Varese, processo Molina a sentenza: assolti Campiotti e Airoldi

VARESE – Processo Molina: assolti l’ex presidente della Fondazione Christian Campiotti e l’editore di Rete55 Lorenzo Airoldi. Per i due imputati il pubblico ministero Lorenzo Dalla Palma aveva chiesto condanne pesanti: rispettivamente 7 anni per Campiotti e 6 anni per Airoldi.

Tutti assolti

Di segno diametralmente opposto la sentenza pronunciata dal collegio presieduto da Andrea Crema e arrivata dopo oltre un’ora e mezza di camera di consiglio. La vicenda è nota. I fatti risalgono a quasi 7 anni fa: tra il 2015 e il 2016. Quando la Fondazione Molina sottoscrisse due prestiti obbligazionari da 450mila euro ciascuno uno a favore di Rete55 Evolution, l’altro a favore della Mata Spa. Le indagini presero l’avvio da un esposto depositato dall’ex sindaco di Varese, oggi presidente di Regione Lombardia, Attilio Fontana, all’indomani della sconfitta del centrodestra alle amministrative di Varese che videro vittorioso l’attuale primo cittadino Davide Galimberti.

Vendetta politica

Se Airoldi, difeso dall’avvocato Stefano Bruno, non ha rilasciato alcun commento dopo l’assoluzione, mentre Campiotti ha ringraziato i legali e Maria Ausiliatrice, Pietro Romano, difensore di Campiotti con la collega Sara De Micco, ha ribadito quanto già sostenuto in sede di requisitoria: «Questo processo nasce da una vendetta politica – ha detto Romano – Una punizione per lo “sgarro” di aver spostato dei voti su Galimberti dopo l’accordo con il centrodestra». Airoldi è di fatto anima e testa del movimento politico Lega Civica. «Un vendetta politica, non per volontà della procura ovviamente, che trova il suo fallimento nella sentenza di oggi. Una vendetta politica attuata dalla politica stessa – ha aggiunto Romano – Io però vorrei far notare quanto è costato questo processo. Quanto sono costati due anni di intercettazioni? Quanto sono costate le innumerevoli perquisizioni?». Il messaggio di Romano “alla politica” è chiarissimo: la vendetta la pagheranno, e anche in modo salato, i cittadini.

Fondazione privata

Il punto sul quale tutti i difensori hanno dibattuto è di fatto il cuore stesso del processo: la natura della Fondazione Molina. In sintesi: Molina ha natura privatistica, ed è quindi libera di investire i propri soldi come vuole, oppure ha natura pubblica e allora quel prestito si tradurrebbe in peculato? La risposta è chiara: Molina è ente privato che avrà anche funzione pubblica, ma la natura privatistica sancita dallo Statuto è granitica.

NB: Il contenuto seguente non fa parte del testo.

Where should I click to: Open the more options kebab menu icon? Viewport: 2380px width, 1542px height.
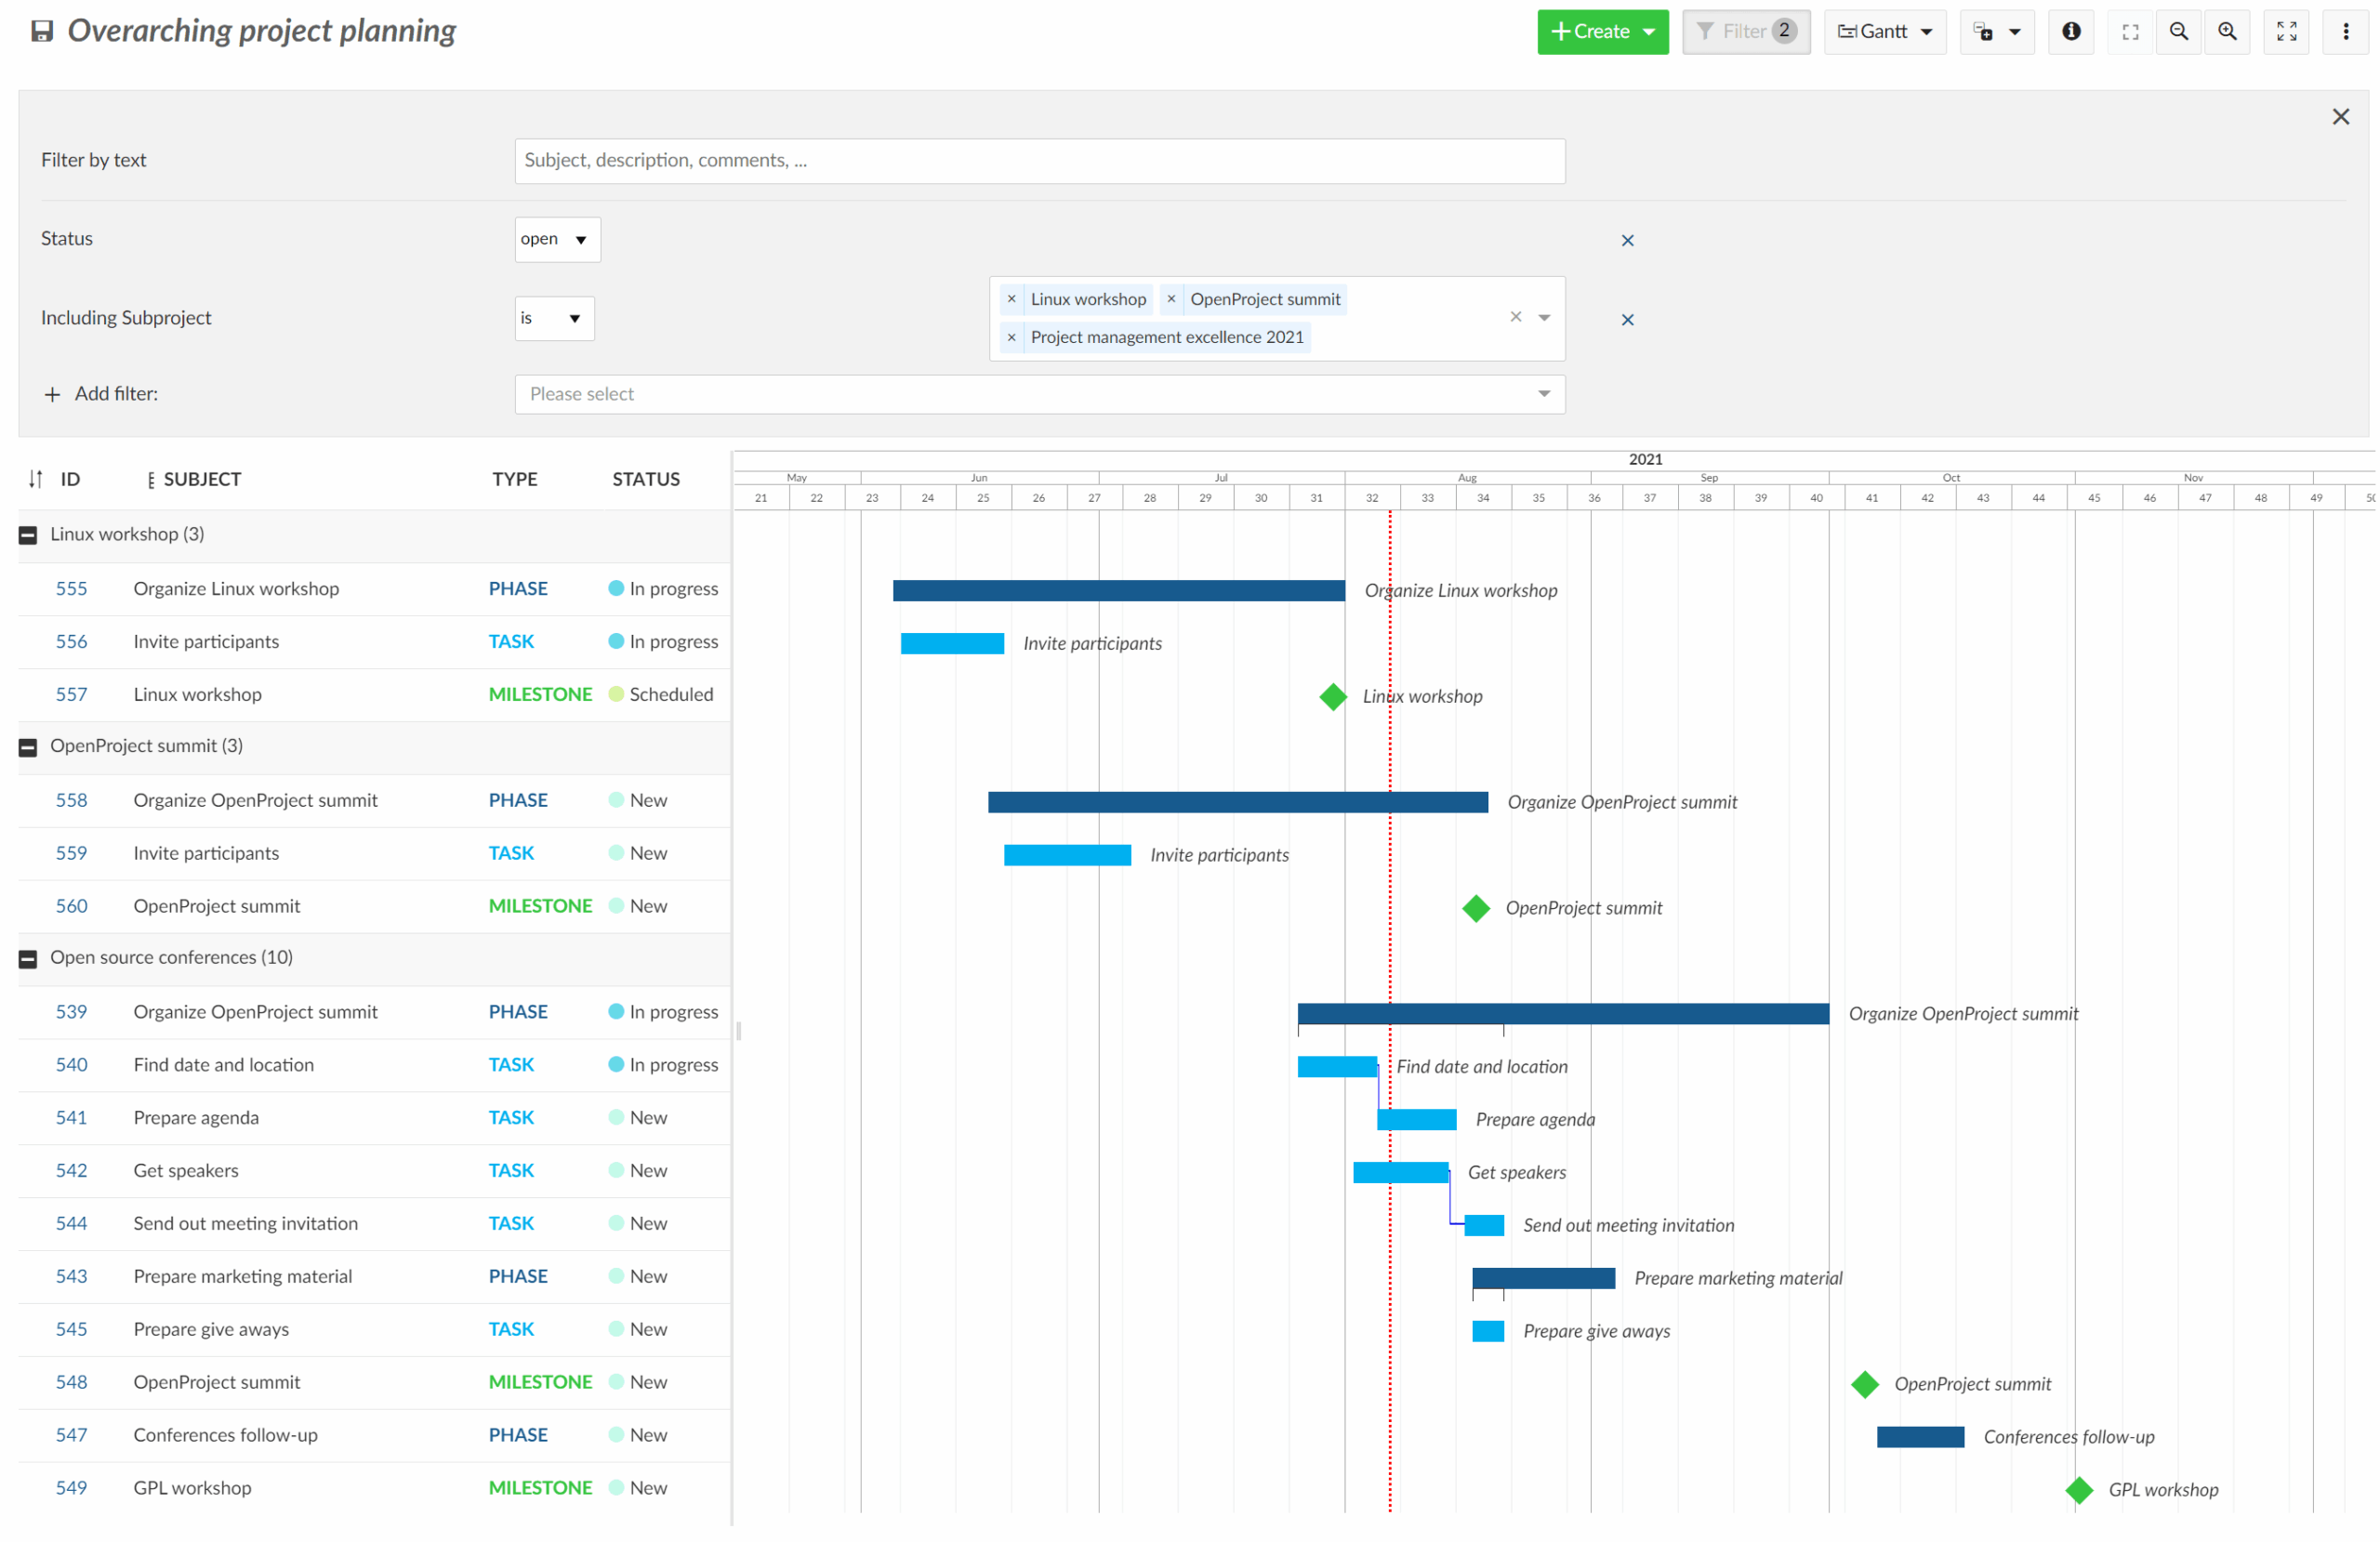tap(2346, 31)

Da peculato ad appropriazione indebita

Tanto che lo stesso pubblico ministero, in sede di requisitoria, aveva virato sul capo di imputazione “spostandolo” dal peculato all’appropriazione indebita. Sul primo capo di imputazione, quello relativo al prestito a Rete55 (interamente restituito alla Fondazione) il collegio ha deciso per il non luogo a procedere: l’appropriazione indebita è procedibile a querela di parte. Querela mai presentata dal Molina, anche il virtù del fatto che la decisione di sottoscrivere il prestito obbligazionario era stata presa dal Cda, non dal solo Campiotti. Per il secondo capo di imputazione, contestato al solo Campiotti per il prestito a Mata spa, il tribunale ha pronunciato assoluzione perché “il fatto non costituisce reato“.